Analyzing the term $\frac{1}{c_s^2}\frac{dP}{dz}$ for atmospheric phenomena?

Question

Some background

I am reading through a textbook on atmospheric fluid dynamics. The author is discussing something called the Boussinesq relations, and eventually the following expression arises:

$$ \frac{1}{\theta}\frac{d\theta}{d z}=\frac{1}{\rho}\left(\frac{1}{c_s^2}\frac{dP}{dz}-\frac{d\rho}{dz}\right) $$

where $c_s$ is the speed of sound and $\theta$ is the potential temperature. The potential temperature is the temperature a parcel of air would have if it were compressed (or expanded) adiabatically from its initial pressure to a pressure of 1000 mbar. By using the definition of potential temperature and the ideal gas law, you can arrive at the relation above through differentiating with respect to $z$.

Question

The author states the following:

Because the rates of motion of the atmosphere and gravity waves are generally much less than the speed of sound, the term $\frac{1}{c_s^2}\frac{dP}{dz}$ can be neglected.

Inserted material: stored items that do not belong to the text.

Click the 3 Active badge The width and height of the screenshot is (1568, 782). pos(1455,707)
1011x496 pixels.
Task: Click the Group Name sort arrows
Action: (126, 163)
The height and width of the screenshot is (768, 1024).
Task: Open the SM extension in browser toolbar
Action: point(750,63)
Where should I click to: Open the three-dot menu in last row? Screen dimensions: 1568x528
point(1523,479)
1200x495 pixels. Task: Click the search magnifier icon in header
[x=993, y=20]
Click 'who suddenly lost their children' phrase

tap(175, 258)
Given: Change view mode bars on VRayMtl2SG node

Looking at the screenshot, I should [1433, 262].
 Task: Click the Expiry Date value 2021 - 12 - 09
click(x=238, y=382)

My question is how I can reason about the term $\frac{1}{c_s^2}\frac{dP}{dz}$ to convince myself that it should be small for most atmospheric phenomena? Or, in other words, how can I show that $\frac{dP}{dz}$ is small compared to $c_s^2$? In what sense is the derivative of pressure comparable to a speed squared?

Answer 1

You might find more satisfying the justification given by Holden and Hakim in An Introduction to Dynamic Meteorology: "For buoyancy wave motions [$\left|\frac{\rho}{\theta}\frac{d\theta}{dz}\right|\gg \left|\frac{1}{c_s^2}\frac{dP}{dz}\right|]$; that is, density fluctuations due to pressure changes are small compared with those due to temperature changes." (I've used Nappo's notation for the relation in brackets.)

On the other hand, Satoh's Atmospheric Circulation Dynamics and General Circulation Models simply asks us to consider the simplification arising "[i]n the case that the speed of sound $c_s$ approaches infinity".